Dynamic stretching prepares the body for vigorous exercise by getting the blood pumping and the heart rate moving upwards. Blood feeds the muscles and makes them ready and alert for movement. Below is a simple guide to dynamic stretching and a good warm-up for any workout.
Flex, extend and rotate the following joints
Do these in a standing position with your arms hanging loosely at your sides. one at a time and on each side:
Do these in a standing position with your arms hanging loosely at your sides. one at a time and on each side:
- Fingers
- Wrists
- Elbows
- Shoulders
- Neck
- Trunk and shoulder blades
- Hips
- Knees
- Ankles
- Feet and toes
Neck
Lift your chin as high as it will go and then lower - repeat, slowly, 5 times.
Lateral flexion: lower your right ear to your right shoulder, repeat the same on the left - repeat 5 times
Rotation: turn your head and look to the right, then to the left - repeat 5 times
Shoulder Circles
Stand tall with feet slightly wider than hip width apart, knees slightly bent: gently rotate your shoulders by raising them, moving them to the back and then down - repeat 5 times in each direction
Arm Swings
Stand tall with feet slightly wider than hip width apart, knees slightly bent, back straight: swing the arms up to an overhead position and then down and to the back - repeat 5 times.
Swing both arms out to the sides then cross them in front of your body - repeat 5 times.
Side Bends
Stand tall with feet slightly wider than hip width apart: lift your self up in the centre and gently bend to the right then return to centre.
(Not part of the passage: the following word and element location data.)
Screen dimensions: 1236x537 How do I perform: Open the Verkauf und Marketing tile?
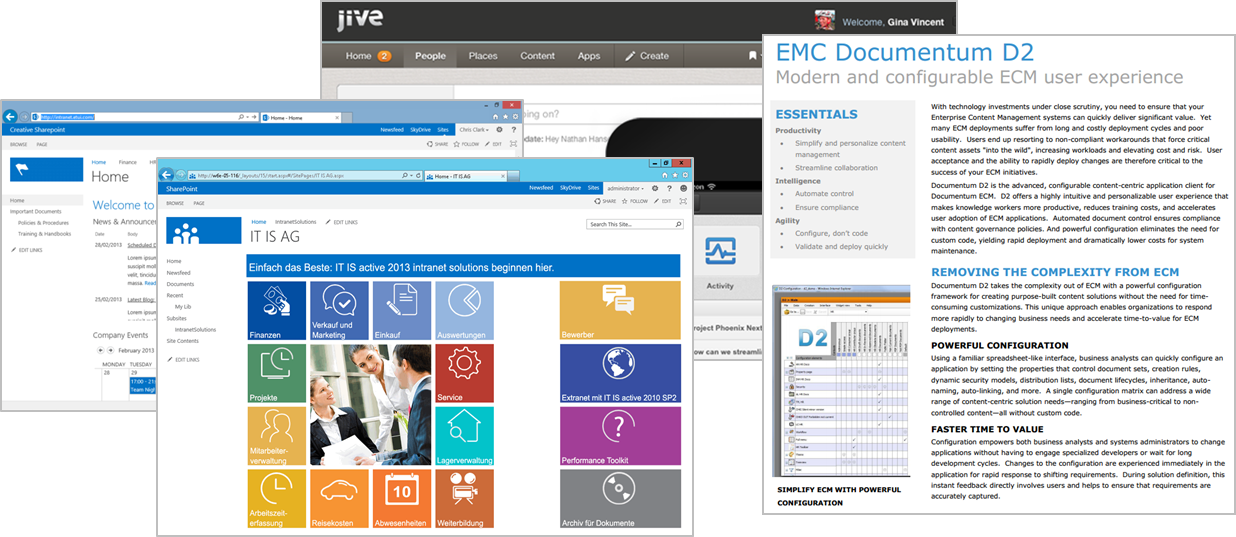coord(339,310)
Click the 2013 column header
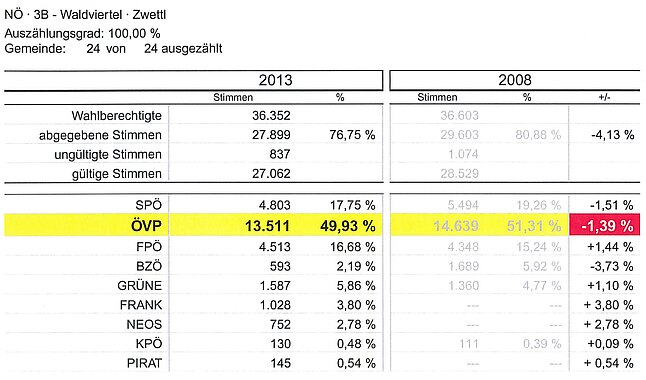Image resolution: width=646 pixels, height=380 pixels. tap(275, 80)
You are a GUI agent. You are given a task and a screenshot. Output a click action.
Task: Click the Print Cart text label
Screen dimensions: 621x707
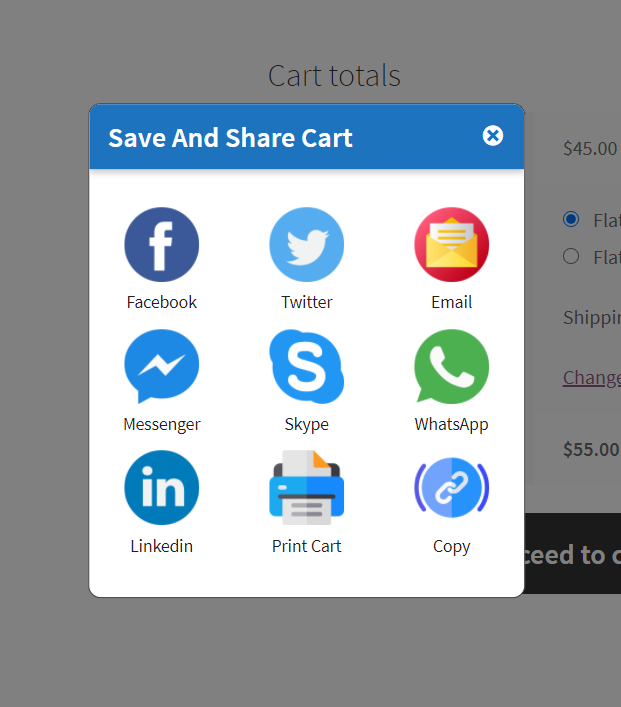pos(307,546)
Do the same on the left - repeat 5 times each side.
Hip Circles
Stand tall with feet slightly wider than hip width apart, knees slightly bent, hands on hips: move your hips in a circle to the right - repeat 5 times. Do the same on the left.
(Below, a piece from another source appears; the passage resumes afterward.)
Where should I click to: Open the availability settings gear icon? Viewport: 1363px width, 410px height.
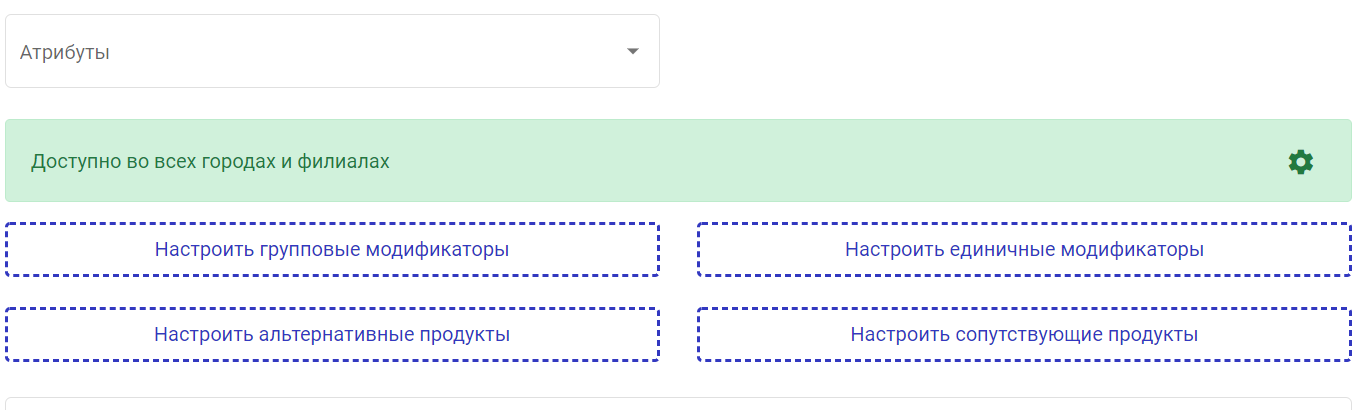click(1300, 162)
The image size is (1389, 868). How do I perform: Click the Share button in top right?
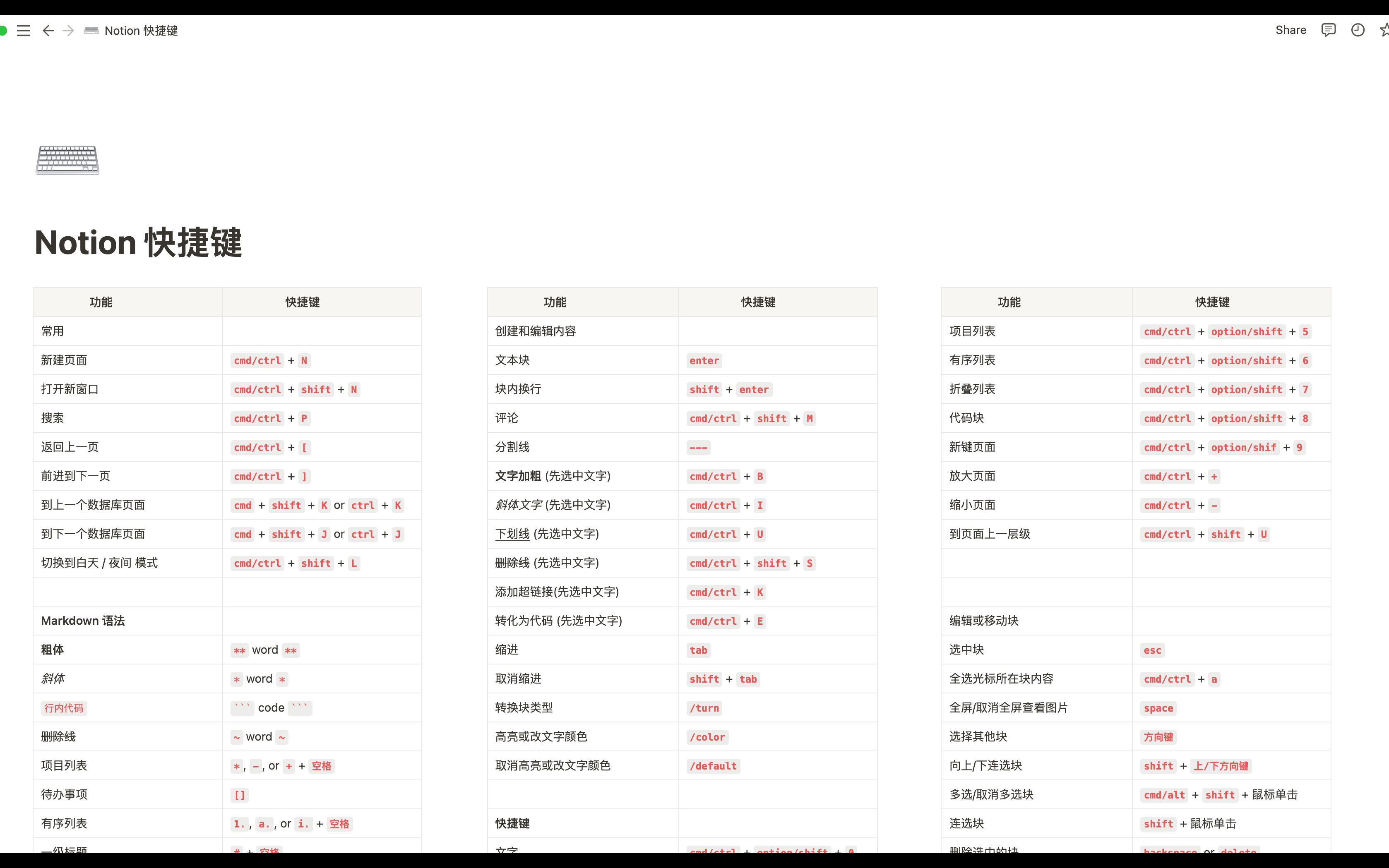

Stand tall with feet slightly wider than hip width apart, knees slightly bent: put your arms out to the side and twist to the right gently leaning into your right leg, do the same on the left - repeat 5 times each side.
Leg Swings
Standing tall with your right side near a wall (hold on lightly to the wall for support): swing your right leg forwards and back - repeat 5 times. Turn around and do the same on the left.
Lunges
Stand tall, both feet together: keeping the back straight, lunge forward with the right leg about 1 metre. The right thigh should be parallel to the floor, knee pointing over the big toe. Spring back to the starting position. Repeat on the other leg. do five times on each leg.
Ankle Bounce
Leaning forward with your hands on the wall and your weight on the ball of your foot, raise and lower your heels rapidly (bounce). Repeat 5-10 times.